→ Try it
Begin at the line with "Task: Click the Deploy button" and output every line through the end of the records, exactly as given. Omit pictures.

Pixel coordinate grounding data:
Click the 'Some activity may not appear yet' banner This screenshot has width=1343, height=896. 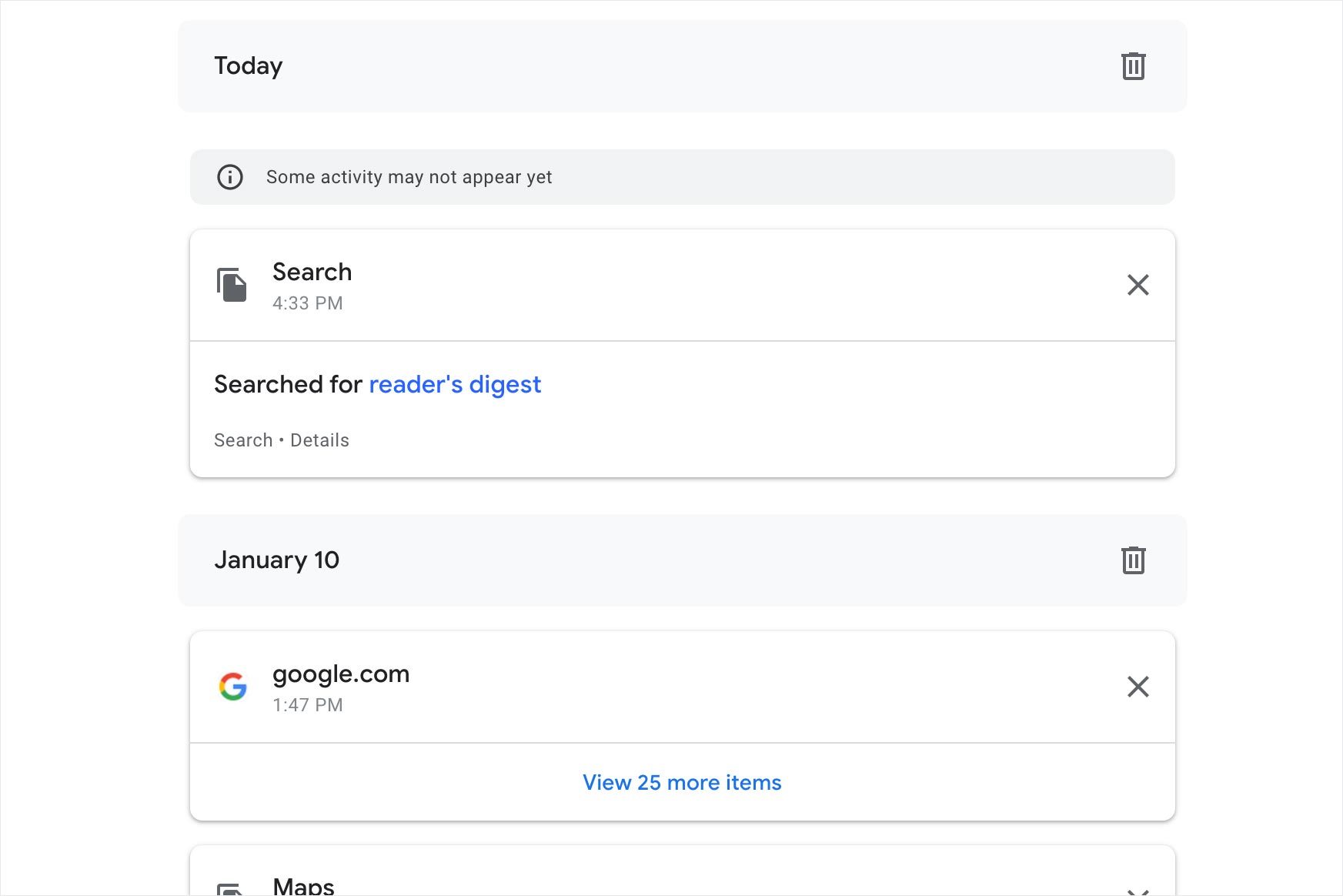click(409, 177)
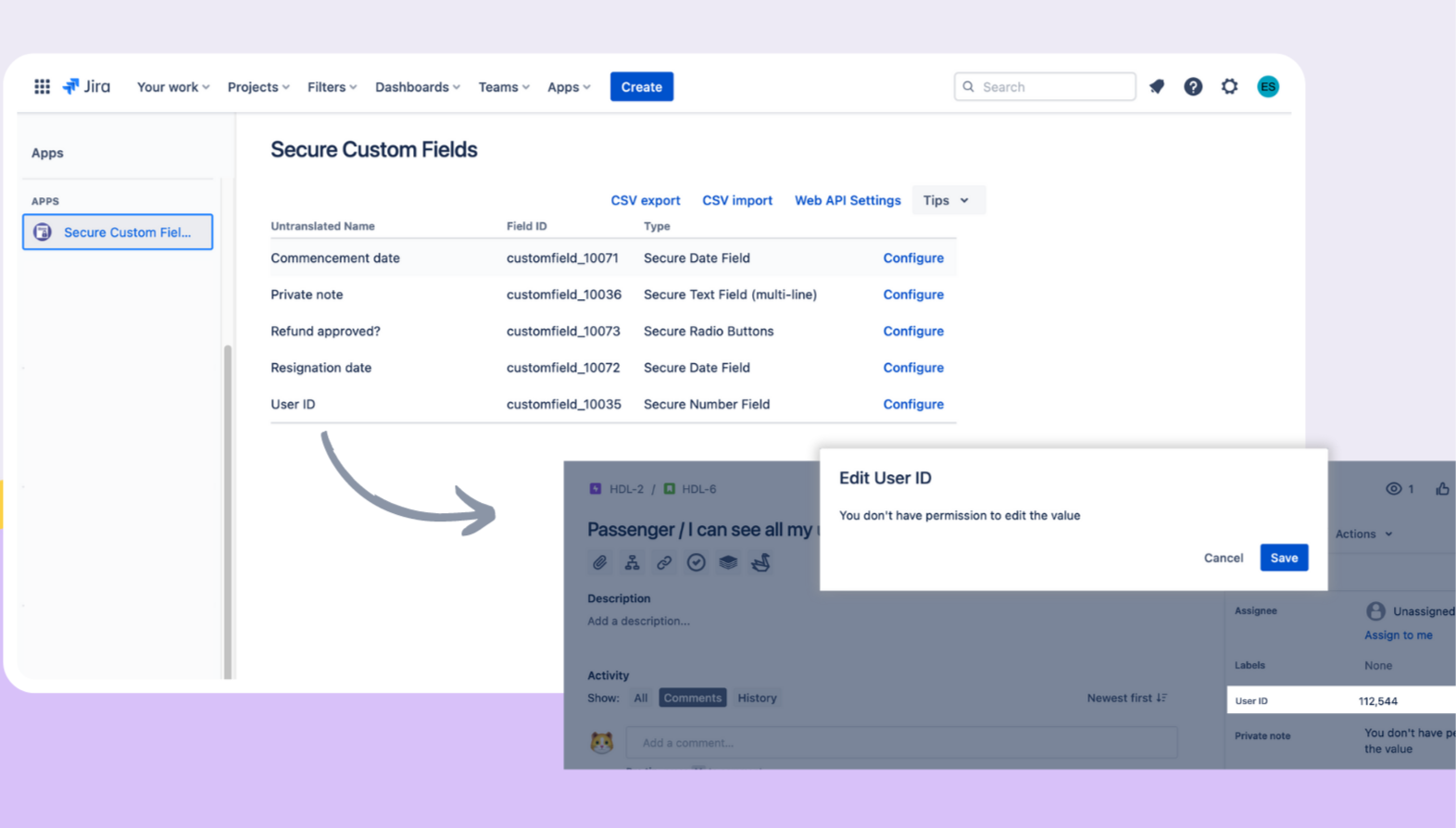Click Configure for Private note field
Screen dimensions: 1456x828
pos(912,295)
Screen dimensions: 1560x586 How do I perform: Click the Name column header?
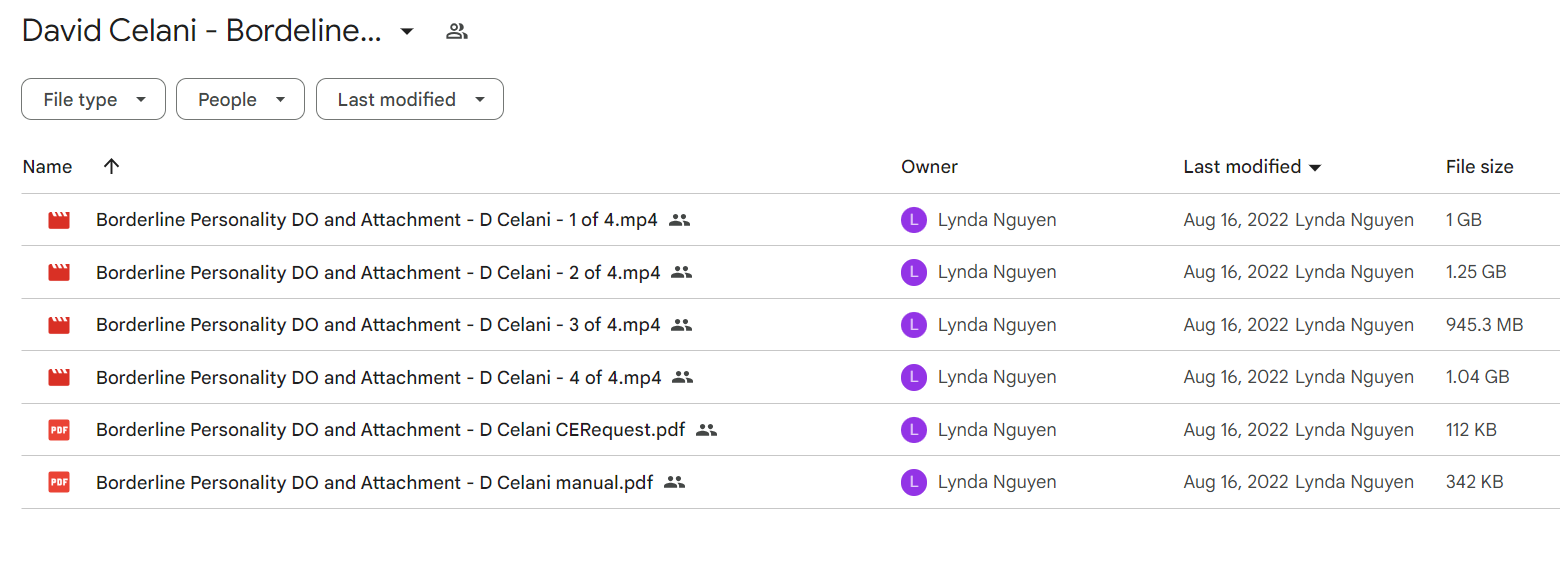[x=47, y=167]
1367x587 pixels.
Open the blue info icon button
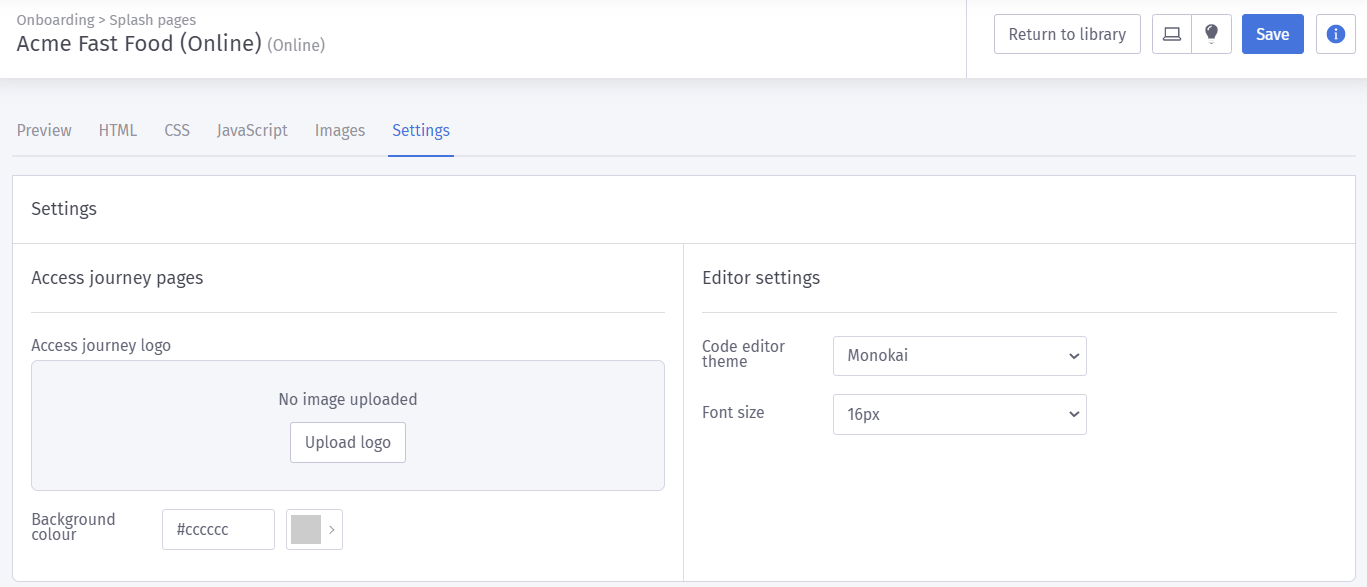pos(1335,34)
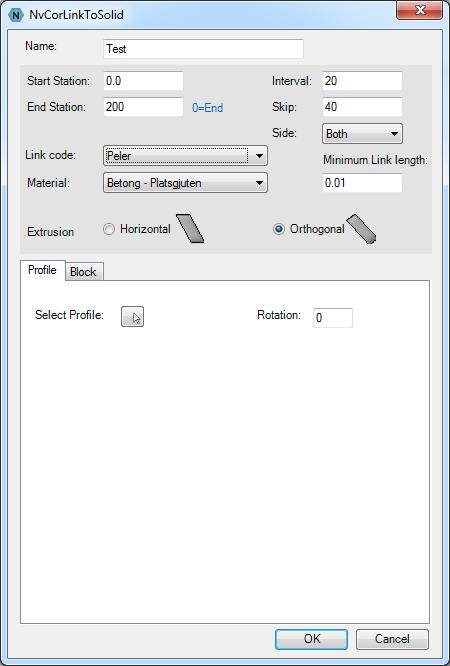Switch to the Block tab

[83, 272]
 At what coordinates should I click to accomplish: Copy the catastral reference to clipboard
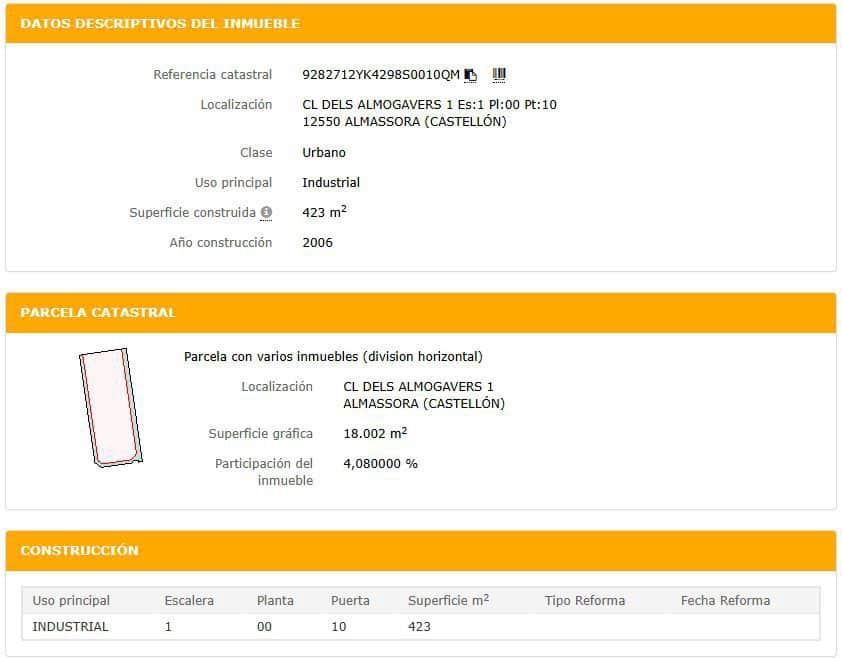(471, 75)
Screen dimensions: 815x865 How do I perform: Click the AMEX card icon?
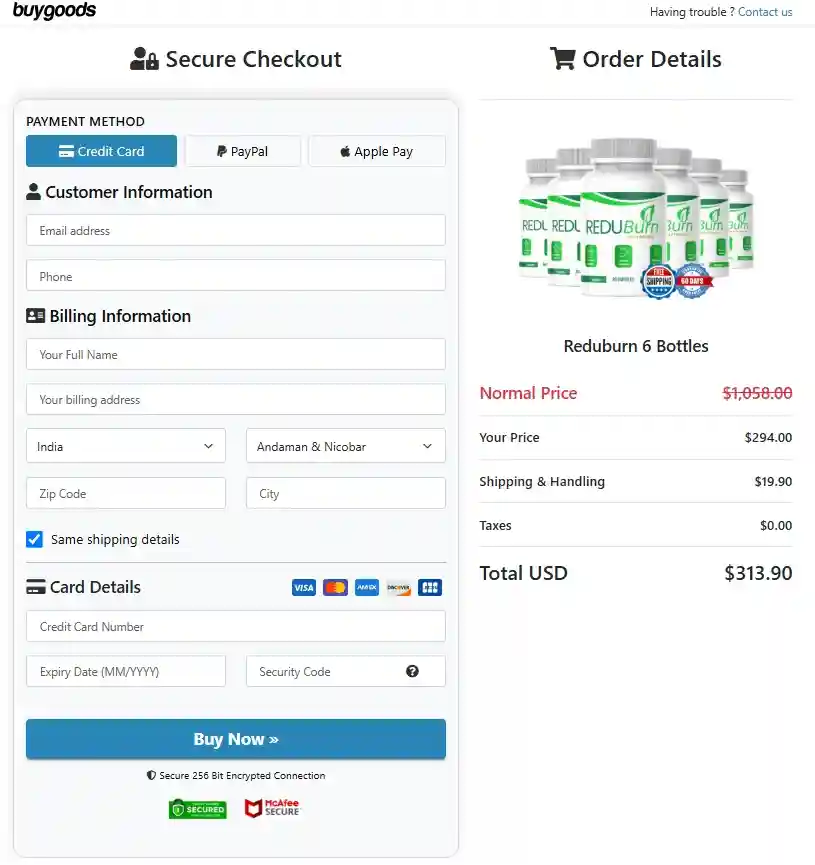tap(366, 587)
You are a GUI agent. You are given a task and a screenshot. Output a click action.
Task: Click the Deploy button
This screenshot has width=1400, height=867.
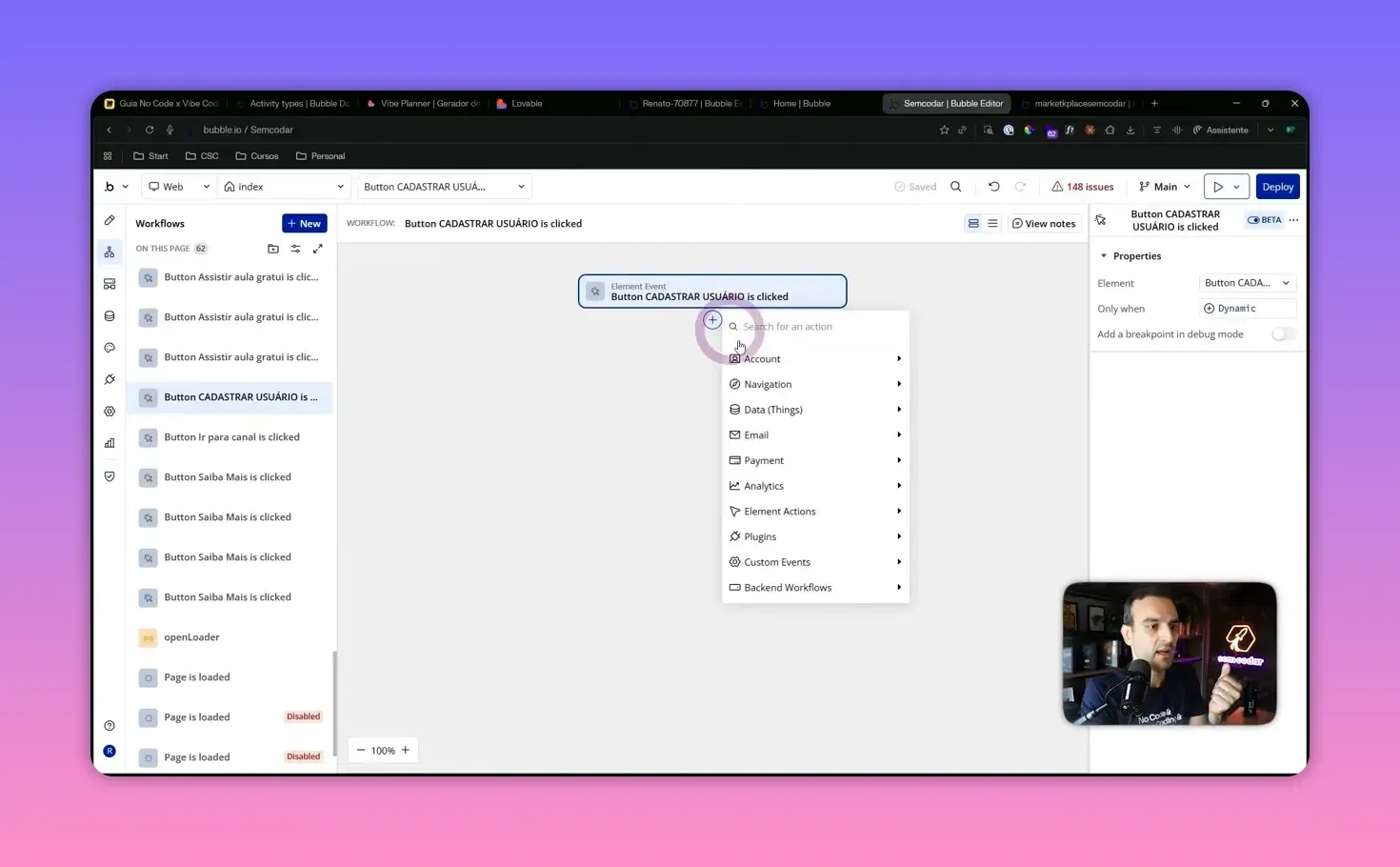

→ Task solution
Task: Click the Deploy button
This screenshot has width=1400, height=867.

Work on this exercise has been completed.